Université Catholique du Congo : Commerce extérieur et transformation structurelle, levier de la capacité productive en RDC (Julien Paluku)
Nous avons inauguré une série de conférences consacrées aux politiques commerciales de la RDC, à l’état des lieux de nos échanges et aux perspectives de développement. Le coup d’envoi a été donné à l’Université Catholique du Congo (UCC) à Kinshasa, ce mardi 21 avril 2026, autour d’une thématique centrale : « Comment le commerce extérieur peut-il stimuler la capacité productive en RDC ? »
1. Structure des exportations : Une croissance portée par les mines
L’évolution du volume des exportations témoigne d’une dynamique de croissance soutenue, bien que concentrée :
●2015 : 9,1 milliards USD
●2019 : 13,6 milliards USD
●2024 : 38,09 milliards USD
Analyse : La structure de nos exportations révèle une prédominance accrue du secteur extractif (Cuivre, Cobalt, Or, 3T). La part des minéraux et métaux est passée de 72,12 % en 2015 à 79,98 % en 2024. En intégrant les produits chimiques dérivés, ce bloc minier représente plus de 94 % de nos ventes à l’étranger.

Toutefois, une lueur d’espoir émerge du secteur agroalimentaire : sa part dans les exportations est passée de 0,67 % en 2023 à 2,72 % en 2024, signalant un début de diversification.
2. Structure des importations : Entre besoins industriels et dépendance énergétique
La hausse des importations reflète à la fois les besoins de croissance de l’industrie minière et la faiblesse persistante de la production interne. Le volume des importations se présente comme suit:
●2015 : 8,3 milliards USD
●2019 : 8,95 milliards USD
●2024 : 17,79 milliards USD
Points clés :
▪︎Facture énergétique : Les importations massives de carburant pour alimenter les mines ont explosé, passant de 6,24 % en 2015 à un pic de 44,4 % en 2023, avant de se stabiliser à 36,64 % en 2024.
▪︎Équipements : L’importation de machines et de matériel de transport (principalement destinés aux mines) représente 19,23 % en 2024.

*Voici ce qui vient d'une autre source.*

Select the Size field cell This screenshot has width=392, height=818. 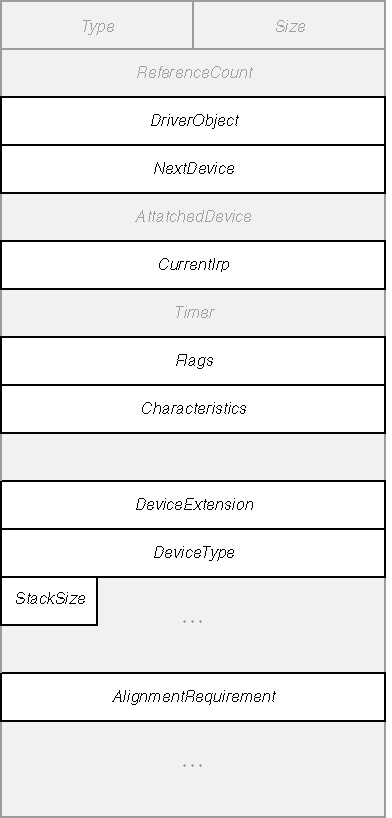(x=289, y=25)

▪︎Substitution aux importations : Fait notable, la part des importations alimentaires est passée de 13,56 % en 2015 à 8,01 % en 2024. Cette baisse suggère une reprise progressive de la production locale capable de satisfaire la demande intérieure.
Note : L’excédent commercial actuel, bien que réel, demeure fragile car il est intrinsèquement lié à la volatilité des cours mondiaux des matières premières.
3. Orientations stratégiques et perspectives
Pour transformer le commerce extérieur en véritable moteur de productivité, plusieurs axes sont impératifs :
●Arrimage des politiques publiques : Garantir une adéquation parfaite entre la politique commerciale et les politiques agricole, énergétique, industrielle et d’infrastructures.
●Souveraineté alimentaire : Relancer les filières céréalières par la création de Zones Agricoles Protégées (ZAP).
●Appui à la production : Soutenir l’accès aux intrants via des subventions sur les semences améliorées et développer des infrastructures de stockage (silos, entrepôts frigorifiques).
●Fiscalité de développement : Migrer vers une « taxation intelligente » en supprimant les taxes dites « toxiques », avec pour objectif ultime une exonération totale du secteur agricole pour stimuler l’investissement.
▪Conclusion
Grâce à ses immenses ressources naturelles, sa population jeune et un marché intérieur en pleine expansion, la RDC dispose des atouts nécessaires pour bâtir une économie dynamique: Pour les étudiants et chercheurs les éléments sont disponibles au ministère.
Le commerce extérieur ne doit plus être une simple sortie de matières brutes, mais le vecteur de notre envol industriel et du développement durable.